そこで、知事に伺います。県の老朽化対策は15メートル以上の橋であり、15メートル未満の橋についても計画的な修繕が必要と考えます。15メートル未満の橋の老朽化対策についてどのように進めていくのか、まずはお伺いをいたします。
また、市町村が管理する橋の老朽化対策についてですが、市町村においては財政的な問題とともに、技術者の不足が遅れの原因と考えられます。技術者不足だけでなく、そもそも定量的で個人差のない点検技術が普及しているのかと懸念する声もあります。

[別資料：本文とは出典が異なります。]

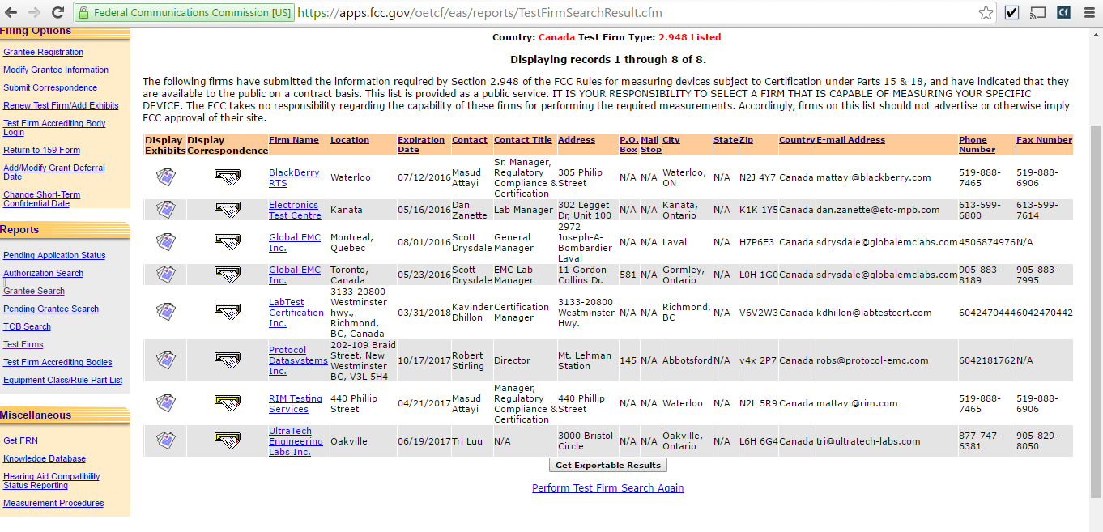
Task: Click exhibits icon in LabTest Certification row
Action: (165, 312)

市町村が管理する橋の老朽化対策についてもお答えを願います。 

A 上田清司 知事

はじめに、15メートル未満の橋の老朽化対策についてでございますが、県が管理する橋は2,560橋、議員のお話のとおり、この4割の1,030橋が高度経済成長期に建設されたものであります。
今後更に10年経過しますと、これらの橋が一斉に更新時期を迎えることになります。
そこで、県ではこれまで橋の安全性を確保するため定期的に点検を行っております。
特に長さ15メートル以上の橋については、構造が複雑で規模も大きいことから専門の業者による点検を行っております。
この結果に基づいて、橋の延命化や費用の平準化が図れるように傷みの小さいうちから早めの修繕を行って、予防保全型の維持管理を行っております。
一方、15メートル未満の橋については1,752橋あります。
このうち、8メートル未満の橋が約8割を占め、更に5メートル未満は約6割と大部分が小規模なものになっております。
また、これらの橋は構造も単純であり、修繕費用も少なくてすみます。
このため県職員自ら点検をし、損傷の程度を見極め適時対応を行う、いわゆる事後保全型の維持管理を行っております。
橋の劣化状況は大型車両の交通量や自然環境で大きく異なっております。
15メートル未満の橋につきましても、引き続き、点検を重視し適切な維持管理をしてまいります。
次に、市町村が管理する橋の老朽化対策についてであります。
県では市町村に対して橋梁点検を実施し、早期に長寿命化修繕計画を策定するよう担当者会議など様々な機会を通じて働き掛けをしてまいりました。
その結果これまで8市町が計画策定済みで、平成24年度には更に52の市町村が計画の策定を進めることにしております。
残る3市町村につきましては、引き続き計画の策定を働き掛けてまいります。
なお、長寿命化対策は計画を策定すればよいということではありません。
議員御指摘のとおり、技術者不足などの多くの課題を抱える市町村もありますので、県としては計画的な修繕が進められるよう、技術講習会を開催し簡易な修繕方法を紹介するなど技術的な支援を行っていきます。

  • 上記質問・答弁は速報版です。
  • 上記質問・答弁は、正式な会議録とは若干異なります。